Mohammad Salim Al-Awa (محمد سليم العوَّا; born December 22, 1942) is an Egyptian Islamist thinker, widely considered to belong to the moderate Islamic democratic strain. He is the former Secretary General of the International Union for Muslim Scholars based in London, and head of the Egyptian Association for Culture and Dialogue, a member of the Academy of the Arabic Language in Cairo, an Advisor to the Arab Bureau of Education for the Gulf States - KSA 1979–1985. He received a PhD in Comparative Law from the University of London 1972. Al-Awa has been called one of the few Islamic thinkers who has made a "serious attempt" at "defining what Islamism would mean in a modern society," or "courageously delved into the realities of Islamic history and experimented with new interpretations."

He is considered one of the symbols of the modern trend in Islam, and his thought is characterized by moderation and focus on dialogue rather than conflict between the Islamic world and the West.

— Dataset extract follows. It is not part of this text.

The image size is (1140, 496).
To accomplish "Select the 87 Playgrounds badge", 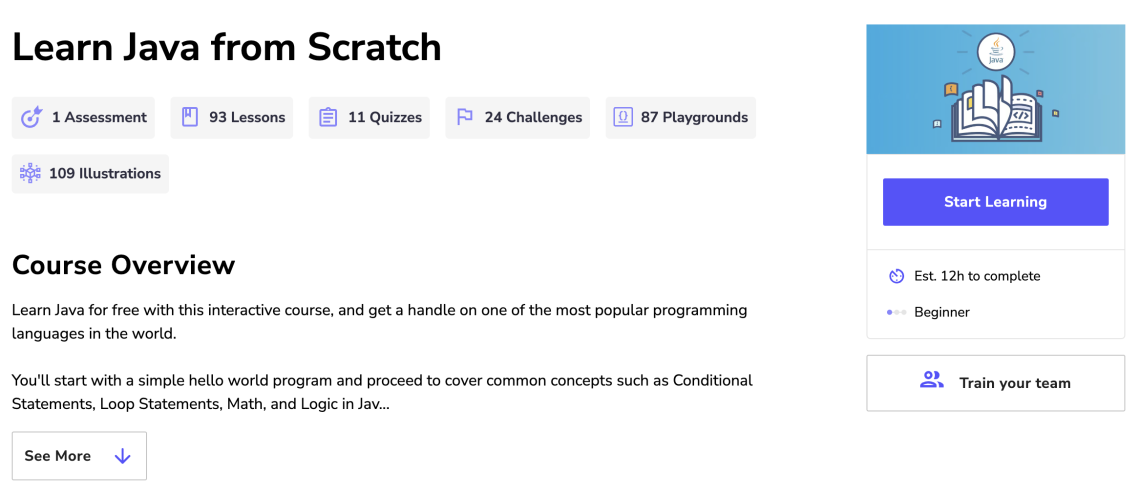I will tap(681, 117).
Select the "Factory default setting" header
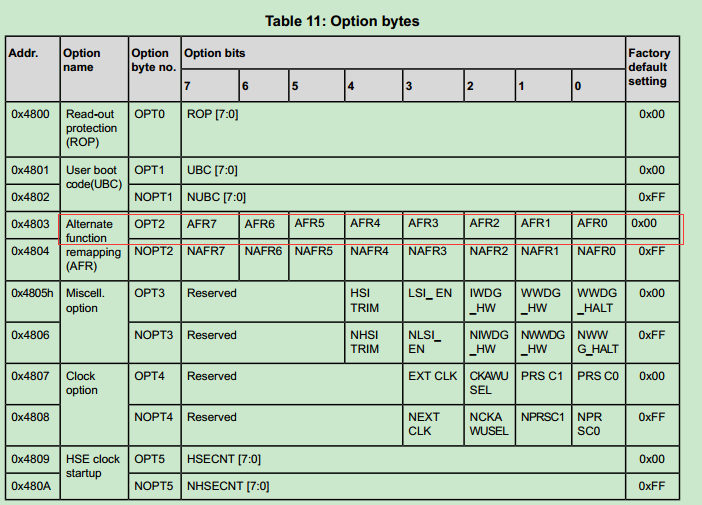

He is also an advocate of dialogue and rapprochement between Sunnis and Shia'tes. He defended several members of the Muslim Brotherhood who were imprisoned during the era of Hosni Mubarak. He was one of those who strongly opposed the project of transferring power to Gamal Mubarak. On 14 June 2011, Al-Awa declared his candidacy for the 2012 Egyptian presidential election in September of that year.

== Early life and education ==
Al-Awa descends from the Al-Awa family from Damascus, the majority of whose members still live in Damascus. His grandfather, Abdullah Salim Al-Awa, chose to move and reside in Alexandria, Egypt, around 1880/1881, and married a woman originally from the city of Sohag in Upper Egypt. The first nationality law issued in Egypt included Al-Awa's grandfather and father, which considered every resident on its land since January 1, 1914, to be an Egyptian national. Thus, Muhammad Salim Al-Awa's grandfather and father only held Egyptian nationality, since the grandfather was an Ottoman subject, like all those subject to the rule of the Ottoman State, which did not have nationalities based on country of birth or residence.

He graduated from the Faculty of Law at Alexandria University in 1963, and obtained a diploma in Islamic Sharia and a diploma in public law. Bachelor of Laws, Alexandria University in 1963. Diploma in Public Law, Alexandria University in 1965.

He obtained a PhD in comparative law between English and Islamic legislation from the School of Oriental and African Studies at the University of London in 1972.